I do want this moment to last, however, and it's time for a late lunch. More places are open than I expect on Labor Day, but only one comes to mind as the fitting place to sit down: Cheers, just a few minutes away, along the Public Garden. My dad has offered to collect me from the end of the walk, and I welcome his company at the meal; he shows up just as I finish a Bloody Mary, and then he and I clink beers and eat chili and a meatball sub, respectively.
Neither of us has been to Cheers before, although we know the old sitcom well. There's plenty of merchandise for sale, but all I want to take home is the menu, as I've been doing all along this summer. In my apartment is a folder loosely labeled "Programs" for each year since 1983 -- programs from concerts and shows, of course, but also museum leaflets, hiking brochures, ticket stubs, and other pages from outings. This year's folder is unusually thin, but with restaurants opting for single-use menus, I've been collecting those instead.
We get in the car and start heading home. "The car goes so fast," I say.
"In ten minutes, we'll cover what just took you two and a half hours."
I doze off. When we arrive at the house, I fall asleep on a lounge chair outside. When it gets chilly, I go in and fall asleep on the couch. When I wake up, I go upstairs and fall asleep on the bed. My body knows we have a dinner reservation at seven, though, so I'm up a few minutes before we need to leave.
I've left a pair of jeans here from my previous visit: I knew I wouldn't need pants during the walk but would want them for dining out. I start putting them on, and I whimper.
I'm dizzy. Everything is catching up. My mind had promised my body a rest, and now here I am awake and trying to move again. I drank water at Cheers, but also a Bloody Mary and a beer. My body is confused, and it's telling me to take it easy.
I can't stay upright. My dad hears my whimper and brings water. It revives me enough that I can step into my jeans and head downstairs. It's a seven-minute drive to Legal Sea Foods, and I'm pretty sure I sleep for part of that, too.
The water can't come fast enough.
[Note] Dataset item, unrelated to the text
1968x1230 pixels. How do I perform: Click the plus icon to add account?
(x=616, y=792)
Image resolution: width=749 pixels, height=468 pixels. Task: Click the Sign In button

I drink a pint, and then another, before we've ordered, and I feel like myself again. My mom has clam chowder to start, and my dad and I want raw oysters. But they're out of them -- they haven't had them for a month, the waiter says. The same with the littleneck clams. Last night my parents watched a news report about the dwindling supply of oysters, especially wild ones in Florida. They're being farmed, but there aren't nearly enough to satisfy demand.
But the staff has handed us single-use menus, printed on Friday. If they've been a month without oysters and clams, why does the menu still start with a section called "On the Half Shell," mentioning exactly those two items? I'm quite certain "Bully Boy" is fixed by now.
They're not totally out of cold shellfish, however, and we enjoy shrimp cocktails while my mother lauds the chowder. Whatever Legal Sea Foods does have is always good, fresh, and dependable, as she says. Her main is a fish sandwich that's so tall a hippo couldn't get its mouth around it; my dad has fish and chips, and I have a swordfish steak.
The drive home feels fast. Cars really do go fast -- or it certainly seems so when you've been completing no more than four miles an hour for a week and a half.
And the drive home is also necessary. My body deserves its rest, and it shall have it tomorrow. But there is a time and a place for every pace, and I'm sure it won't be long before I'm looking up routes again, seeing where my feet might take me.